While there, he died.  He heard them say, "he's gone".  He could see what the Doctor was doing...putting pads on him to jolt him back to life.  During this time, he doesn't know how long, he saw what appeared to him to be Heaven in the distance, a totally peaceful, wonderful place.

He was still on earth but while here, all the people he knew were here.  The people who had some bad traits, like bad tempers, liars, etc. were horribly exagerated like monsters.  He was terrified of them.  The people were everywhere and all their badness was worse than anything he could have ever imagined. 

He was tearing up as he told my husband about it.  He didn't mention any names but since they are in the same industry, it was apparent that they both knew who these people were.

He told my husband that there was a horrible, terrible war going on here on earth beyond anything imaginable.  He was adamant about this war going on and with people they both knew.  It seemed to him that the entire world was at battle, like being controlled by some entity.

He didn't know how long this state was but right before the Doctors paddled him back, my husband came into the room, stood by his bed and told him that everything was going to be all right.  The man really cried when he was telling this and my husband was quite emotional too.

He was suddenly at peace then.
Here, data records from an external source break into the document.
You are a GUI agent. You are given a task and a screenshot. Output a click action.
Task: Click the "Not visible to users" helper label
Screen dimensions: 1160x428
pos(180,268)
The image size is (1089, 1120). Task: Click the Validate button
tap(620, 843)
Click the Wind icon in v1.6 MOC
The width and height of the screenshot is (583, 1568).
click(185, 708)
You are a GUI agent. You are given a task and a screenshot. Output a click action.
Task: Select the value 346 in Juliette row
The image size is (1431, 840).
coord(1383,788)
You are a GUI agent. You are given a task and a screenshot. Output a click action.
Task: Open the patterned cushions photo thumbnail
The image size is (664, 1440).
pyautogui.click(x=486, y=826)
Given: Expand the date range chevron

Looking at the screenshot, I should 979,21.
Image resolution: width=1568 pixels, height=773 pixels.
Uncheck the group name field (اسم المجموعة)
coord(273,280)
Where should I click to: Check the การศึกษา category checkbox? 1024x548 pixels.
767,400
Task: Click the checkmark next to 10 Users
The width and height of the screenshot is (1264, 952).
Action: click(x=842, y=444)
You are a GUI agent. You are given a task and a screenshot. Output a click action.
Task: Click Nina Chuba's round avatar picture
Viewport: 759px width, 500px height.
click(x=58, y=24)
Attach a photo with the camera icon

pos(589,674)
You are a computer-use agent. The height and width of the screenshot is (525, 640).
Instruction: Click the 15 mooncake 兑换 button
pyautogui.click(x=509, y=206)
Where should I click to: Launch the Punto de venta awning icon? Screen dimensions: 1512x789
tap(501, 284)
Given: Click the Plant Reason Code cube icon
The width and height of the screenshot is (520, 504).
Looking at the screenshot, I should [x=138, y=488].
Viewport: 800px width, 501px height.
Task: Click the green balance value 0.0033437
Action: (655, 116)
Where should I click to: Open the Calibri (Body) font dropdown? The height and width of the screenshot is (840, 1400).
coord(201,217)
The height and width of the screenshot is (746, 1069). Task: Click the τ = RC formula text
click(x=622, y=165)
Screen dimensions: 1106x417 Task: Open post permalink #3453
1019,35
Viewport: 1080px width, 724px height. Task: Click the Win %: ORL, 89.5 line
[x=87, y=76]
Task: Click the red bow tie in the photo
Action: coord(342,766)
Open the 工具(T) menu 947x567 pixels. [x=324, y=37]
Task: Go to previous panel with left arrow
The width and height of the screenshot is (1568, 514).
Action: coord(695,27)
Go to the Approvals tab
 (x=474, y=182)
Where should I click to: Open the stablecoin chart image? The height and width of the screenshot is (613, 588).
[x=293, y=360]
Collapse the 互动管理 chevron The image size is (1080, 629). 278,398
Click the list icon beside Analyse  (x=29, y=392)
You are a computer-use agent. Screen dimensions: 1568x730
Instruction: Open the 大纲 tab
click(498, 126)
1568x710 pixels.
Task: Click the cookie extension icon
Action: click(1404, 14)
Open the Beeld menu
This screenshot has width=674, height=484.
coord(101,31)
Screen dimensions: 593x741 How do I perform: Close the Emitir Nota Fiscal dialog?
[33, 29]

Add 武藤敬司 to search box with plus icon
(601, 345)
This man was an educated, non religious person.  He had no frame of reference of any kind of faith to build this on.  He said he had to tell my husband about it.

My husband is very loved in our community.  He has a way about him that brings comfort to people. 

I hope I wrote this so it can be understood.

cocobars

Oh Chickie.  My experience wasn't scary at all.  It was absolutely heavenly but I have noticed from talking to other people who pass and then come back, It is such a highly charged emotional experience that there is no way of telling anyone without the tears turning on...    Over the years (my experience being about 15 years ago) I've learned not to talk about it unless I really know someone personally.  Otherwise the twilight zone music starts up and some doctor starts chasing me with a syringe and a straight jacket!  HA!  No, I just get looks.  So now I make sure someone knows me very well before I tell them.

That was an awsome experience for him.  Another thing.  People who go through this passing and coming back experience change.  It just changes them.  I'm happy he talked to your husband.  He shared what he went through and there must be a reason for him to do that.  We don't always know why God does what he does, but there is always a reason.  It's just not always aparent right away what that reason is.  I've realized reasons for things happening to me in "hindsight" most times.  Like I said in my post last week.  It's hard to understand when you're going through it.  It wouldn't surprise me if there were a terrible evil vs. good war going on here right now.  Look at our whole world.  Do you think things have changed for good?

I left my body too.  Maybe some day I can talk about it here.  I'm just happy I found this place You and Luise started.  I feel safe and accepted here and I love that feeling.

2chickiebaby

I would love to hear your story, Coco.  You're among friends and are safe to do it.

I want to say that the man that this happened to is totally changed. Not that he was bad in any way but changed and is radiant in his appearance, although still weak from the ordeal.  They kept him in the hospital for 6 days.  He has started attending a local church, which he had not done before.

He came to see my husand right after he got out.  He really came to thank him for coming to the hospital.  But my husband had not gone to the hospital. The man was a little shocked since it was so real to him that my husband was there.